Laboratórios de Bioinformática

Nome: Laboratórios de Bioinformática
Cód.: QUI13551M
3 ECTS
Duração: 15 semanas/78 horas
Área Científica: Bioquímica

Língua(s) de lecionação: Português
Língua(s) de apoio tutorial: Português, Inglês
Regime de Frequência: Presencial

Objetivos de Desenvolvimento Sustentável

Objetivos de Aprendizagem

1.Conhecer, compreender e dar valor aos conceitos de genómica estrutural e funcional; às tecnologias da informação para organizar, analisar e distribuir informação Bioquímica;
2.Capacitar para utilizar a tecnologia da informação na organização, análise e distribuição de informação bioquímica, tendo em vista responder a problemas complexos da vida;
3.Delinear e executar em equipa a exploração dos recursos bioinformáticos para conhecer sequências de nucleótidos e de aminoácidos, domínios e estrutura de proteínas;
4.Avaliação critica dos resultados obtidos pela análise automática e em larga escala de informação bioquímica.

Conteúdos Programáticos

1.Perspectiva histórica da Bioinformática.
2.Bases de dados e SRS.
3. Algoritmos para alinhamento de sequências.
4.Pesquisa de sequências. Motivos, perfis e domínios.
5.Servidores e ferramentas para análise de genomas.
6. Identificação de genes e de sequências reguladoras.
7.Análise de biochips.
8. Análise filogenética.
9.Genoma e cancro, do genótipo ao fenótipo.
10.Estrutura tridimensional das proteínas. Alinhamentos mono e tridimensionais.
11.Bases de dados estruturais.
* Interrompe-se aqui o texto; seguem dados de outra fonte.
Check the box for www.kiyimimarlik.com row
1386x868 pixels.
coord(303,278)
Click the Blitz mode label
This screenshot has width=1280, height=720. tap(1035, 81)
O Protein Data Bank. O formato de ficheiro tipo .pdb.
12.Modelling de proteínas por homologia. Modelling por homologia baseado na Web.

Métodos de Ensino

As aulas decorrerão em laboratórios de informática envolvendo a utilização de i) bases de dados; ii) software para análise de sequências de nucleótidos e de aminoácidos, tendo em vista obter informação bioquímica que contribuirá para i) elaborar em equipa relatórios de protocolos práticos parciais e de dificuldade progressiva, bem como para ii) elaborar projeto escrito individual que equacione e resolva um problema bioquímico de natureza abrangente.
Modalidade de avaliação: contínua, por escalas.
Ponderação na classificação final:
i) Sucesso na resolução dos exercícios propostos nos protocolos cedidos pelo docente (30%);
ii) Apresentação e discussão oral dos resultados (20%);
iii) Projeto escrito (25%);
iv) Apresentação/discussão oral do projecto (25%).

Bibliografia

Choudhuri, S. (2018) – Bioinformatics for Beginners: Genes, Genomes, Molecular Evolution, Databases and Analytical Tools, Elsevier, New York.
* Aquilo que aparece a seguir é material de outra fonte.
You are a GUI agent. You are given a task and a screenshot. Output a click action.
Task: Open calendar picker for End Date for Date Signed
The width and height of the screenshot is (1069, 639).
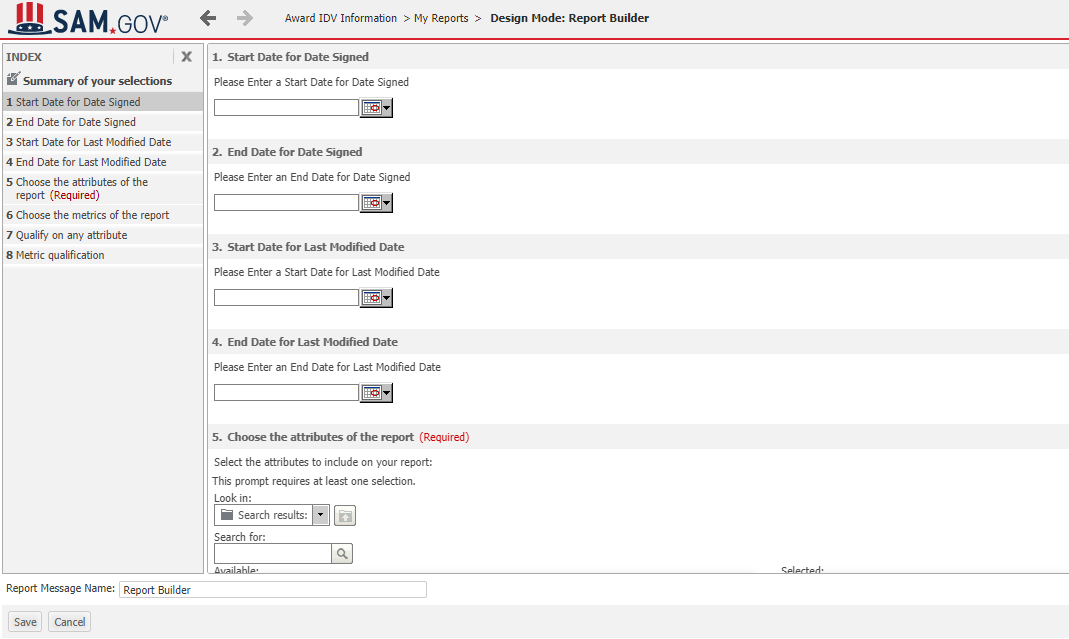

Baxevanis, A.D. & Ouellete, B.F.F. (2005) – A practical Guide to the Analysis of Genes and Proteins, 3rd edition, Cold Spring Harbor, New York.

Mount, D.W. (2004) – Bioinformatics: Sequence and Genome Analysis, 2nd edition, Cold Spring Harbor, New York.

Tamar, S. (2002) – Molecular Modeling and Simulation, Spring-Verlag, New York.